[BEGIN]

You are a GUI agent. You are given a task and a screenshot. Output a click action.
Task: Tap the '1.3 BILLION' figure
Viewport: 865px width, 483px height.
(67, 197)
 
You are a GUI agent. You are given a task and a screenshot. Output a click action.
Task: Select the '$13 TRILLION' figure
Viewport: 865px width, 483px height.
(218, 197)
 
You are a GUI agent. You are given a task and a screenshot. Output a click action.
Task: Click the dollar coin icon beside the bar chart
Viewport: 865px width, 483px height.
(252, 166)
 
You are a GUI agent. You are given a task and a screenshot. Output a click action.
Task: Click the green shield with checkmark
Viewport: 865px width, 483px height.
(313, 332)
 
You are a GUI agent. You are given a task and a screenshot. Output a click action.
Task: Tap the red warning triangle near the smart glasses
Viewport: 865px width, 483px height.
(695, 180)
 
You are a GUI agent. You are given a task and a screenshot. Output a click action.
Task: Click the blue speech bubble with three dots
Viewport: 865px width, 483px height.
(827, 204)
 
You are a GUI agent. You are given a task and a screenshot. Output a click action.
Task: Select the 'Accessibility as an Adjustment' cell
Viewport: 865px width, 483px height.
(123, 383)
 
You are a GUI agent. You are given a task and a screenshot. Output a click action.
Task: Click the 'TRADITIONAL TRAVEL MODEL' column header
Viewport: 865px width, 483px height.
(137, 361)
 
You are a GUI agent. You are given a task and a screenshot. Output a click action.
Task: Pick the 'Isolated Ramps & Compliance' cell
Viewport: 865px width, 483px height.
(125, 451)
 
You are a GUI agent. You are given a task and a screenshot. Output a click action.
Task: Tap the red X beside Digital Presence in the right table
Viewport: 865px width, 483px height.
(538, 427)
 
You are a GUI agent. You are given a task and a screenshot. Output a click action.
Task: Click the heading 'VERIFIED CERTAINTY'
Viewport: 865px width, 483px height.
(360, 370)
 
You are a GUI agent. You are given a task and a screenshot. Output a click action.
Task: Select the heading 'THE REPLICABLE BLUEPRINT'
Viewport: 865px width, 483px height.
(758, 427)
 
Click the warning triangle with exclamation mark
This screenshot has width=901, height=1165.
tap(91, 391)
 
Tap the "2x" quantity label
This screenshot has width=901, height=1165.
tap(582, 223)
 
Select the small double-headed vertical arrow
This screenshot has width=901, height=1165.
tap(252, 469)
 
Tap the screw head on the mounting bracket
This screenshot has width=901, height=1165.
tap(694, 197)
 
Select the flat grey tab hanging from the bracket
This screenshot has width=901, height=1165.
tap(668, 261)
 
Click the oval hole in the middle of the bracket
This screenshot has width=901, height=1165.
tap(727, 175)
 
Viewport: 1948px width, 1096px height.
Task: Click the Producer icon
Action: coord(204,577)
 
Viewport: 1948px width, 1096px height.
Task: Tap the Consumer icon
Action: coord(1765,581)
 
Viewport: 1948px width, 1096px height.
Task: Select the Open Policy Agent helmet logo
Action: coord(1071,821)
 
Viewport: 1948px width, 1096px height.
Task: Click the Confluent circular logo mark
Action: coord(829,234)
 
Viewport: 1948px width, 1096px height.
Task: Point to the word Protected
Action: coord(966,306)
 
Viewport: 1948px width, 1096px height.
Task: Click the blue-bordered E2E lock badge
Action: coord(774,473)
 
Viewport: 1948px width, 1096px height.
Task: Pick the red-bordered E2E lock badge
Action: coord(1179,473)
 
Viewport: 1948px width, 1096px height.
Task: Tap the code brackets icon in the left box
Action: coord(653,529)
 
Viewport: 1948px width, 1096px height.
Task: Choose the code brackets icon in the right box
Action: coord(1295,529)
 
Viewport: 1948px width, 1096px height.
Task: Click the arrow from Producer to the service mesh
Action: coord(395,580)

[END]

**WORK TO DO**
Count the lines in the listing above that contain the string "arrow", and reply with the number alone.

**FINAL RESULT**
2